— start Records for the task —

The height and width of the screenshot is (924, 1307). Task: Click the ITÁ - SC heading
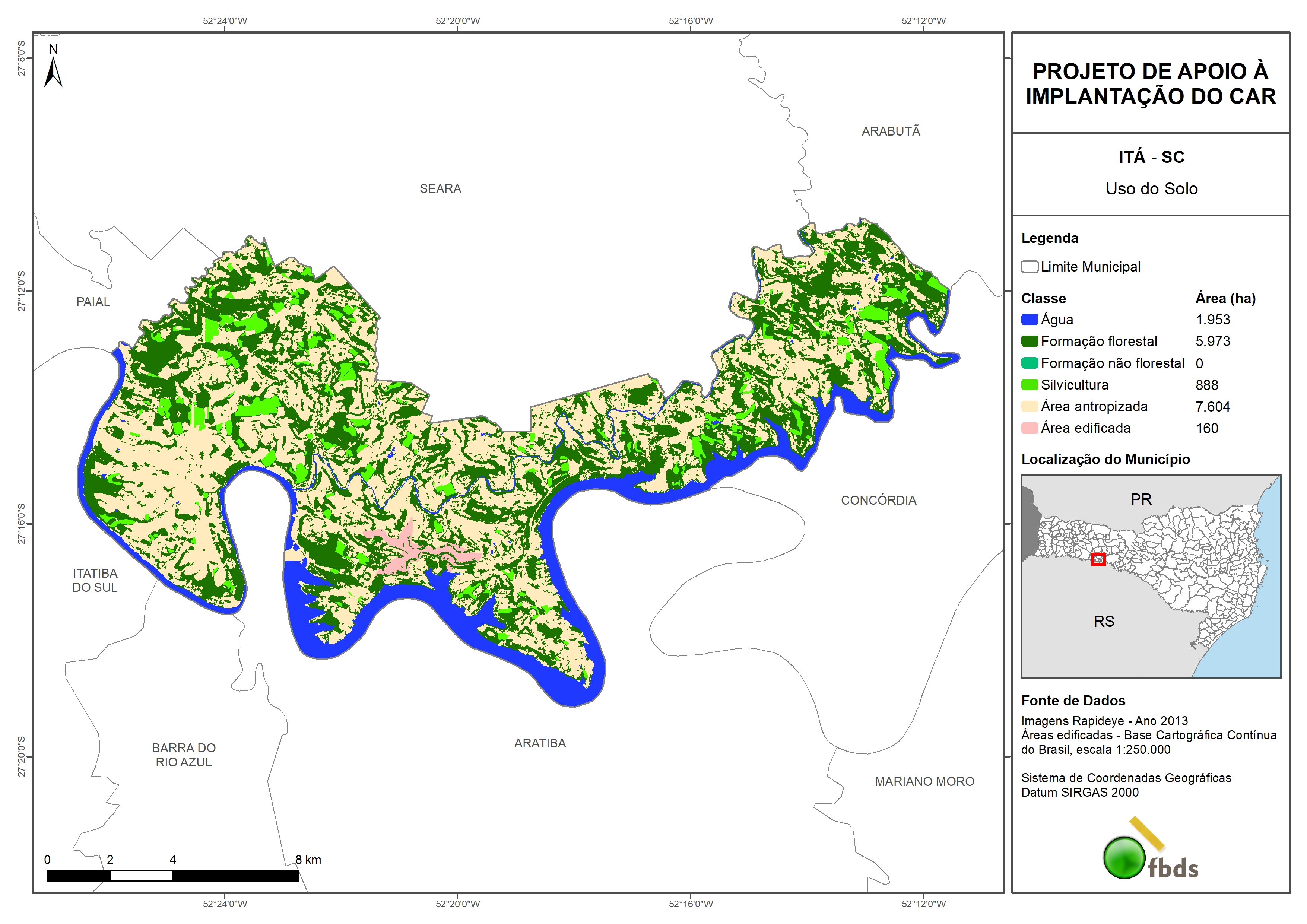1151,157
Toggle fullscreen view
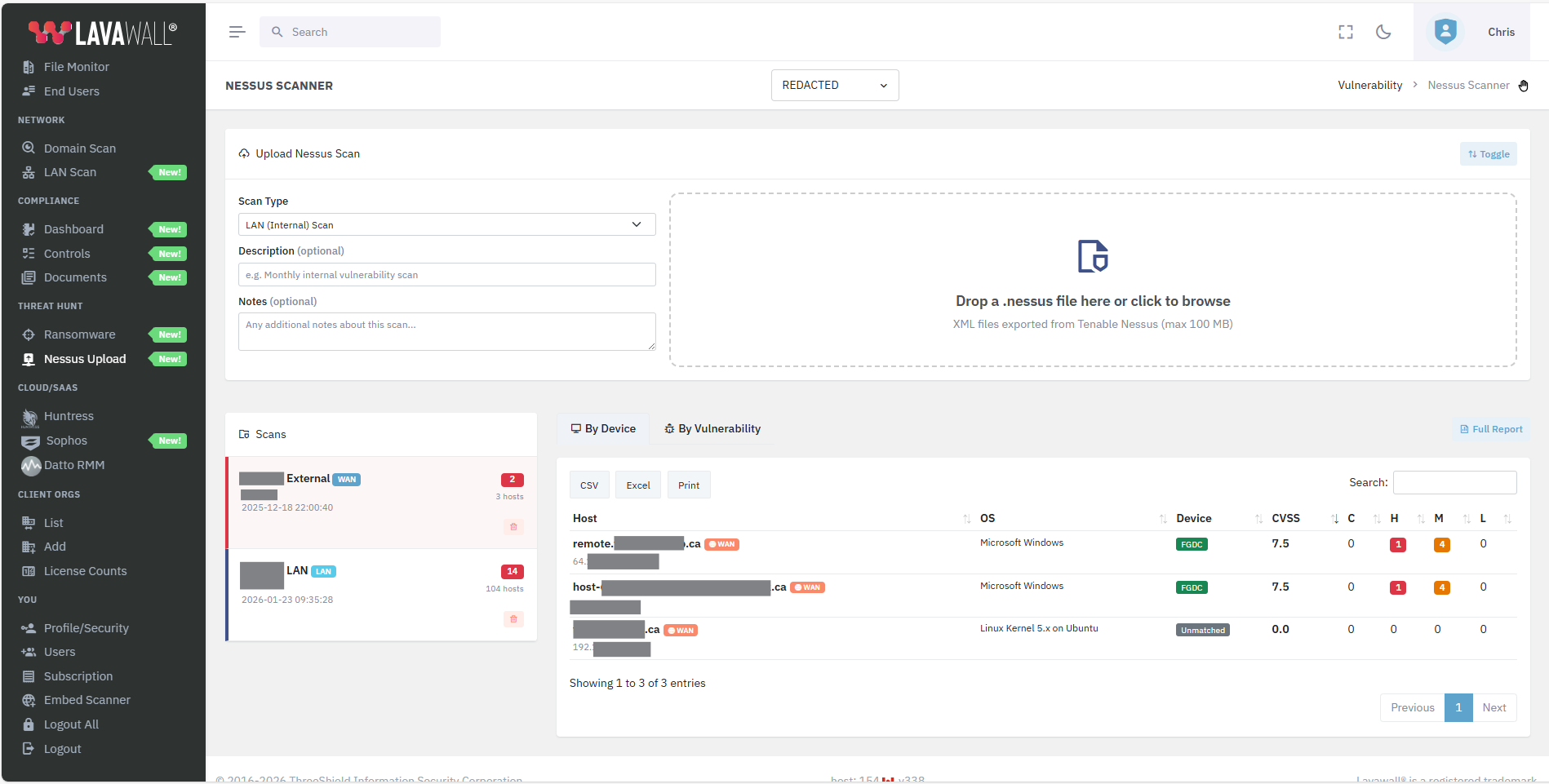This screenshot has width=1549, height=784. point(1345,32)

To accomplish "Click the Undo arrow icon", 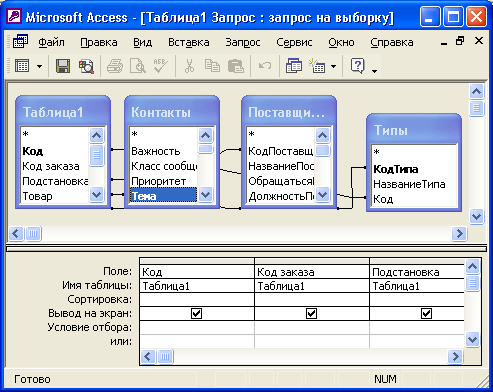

— end Records for the task —

* Exercise requirements
Rewrite the items above as a numbered list, one line per entry, skipping any blank lines and omitting the pictures.

* Written reply
1. The height and width of the screenshot is (924, 1307). Task: Click the ITÁ - SC heading
2. 1151,157
3. Toggle fullscreen view
4. This screenshot has width=1549, height=784. point(1345,32)
5. To accomplish "Click the Undo arrow icon", 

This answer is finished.